If you search back folks posted their window stickers for the launch edition S3s. That paint was not free. It was incorporated into the $3500 cost of the Daytona Launch package. Other options were not in those cars like B&O stereo or the convenience package (not in base car). MSRP was $49,765 without B&O and convenience package, nor advanced technology package availabe on S3 Prestige. My S3 Prestige with every option MSRP was $50,800. But the Daytona edition it might have been a bargain if the vehicle matched your needs.


----------



## Revolver1966 (Mar 30, 2014)

DennisMitchell said:


> If you search back folks posted their window stickers for the launch edition S3s.
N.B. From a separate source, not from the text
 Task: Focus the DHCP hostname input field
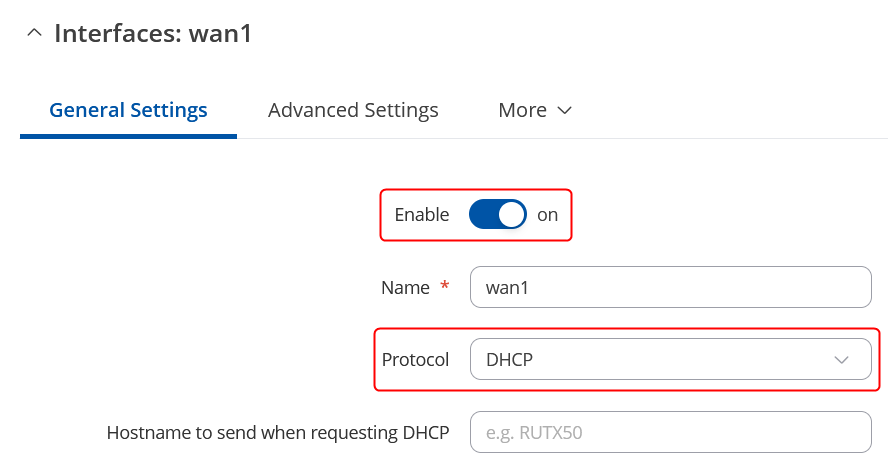coord(670,432)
That paint was not free. It was incorporated into the $3500 cost of the Daytona Launch package. Other options were not in those cars like B&O stereo or the convenience package (not in base car). MSRP was $49,765 without B&O and convenience package, nor advanced technology package availabe on S3 Prestige. My S3 Prestige with every option MSRP was $50,800. But the Daytona edition it might have been a bargain if the vehicle matched your needs.


Oh wow, my memory was just off. Remembered a guy posting how he bought a launch edition for $45Kish.


----------



## Chio-4 (Jan 20, 2004)

well it looks like pink and light green will be standard colors!  LOL


----------



## Revolver1966 (Mar 30, 2014)

Chio-4 said:


> well it looks like pink and light green will be standard colors!  LOL


Maybe copper and chocolate brown too


----------



## Dsocohen (Apr 19, 2015)

*Anyone see this?*










Here's the tag line:
The Audi S3 exclusive edition is available in Glut Orange, Viper Green, Vegas Yellow, Misano Red and Sepang Blue. Only 25 total units are available.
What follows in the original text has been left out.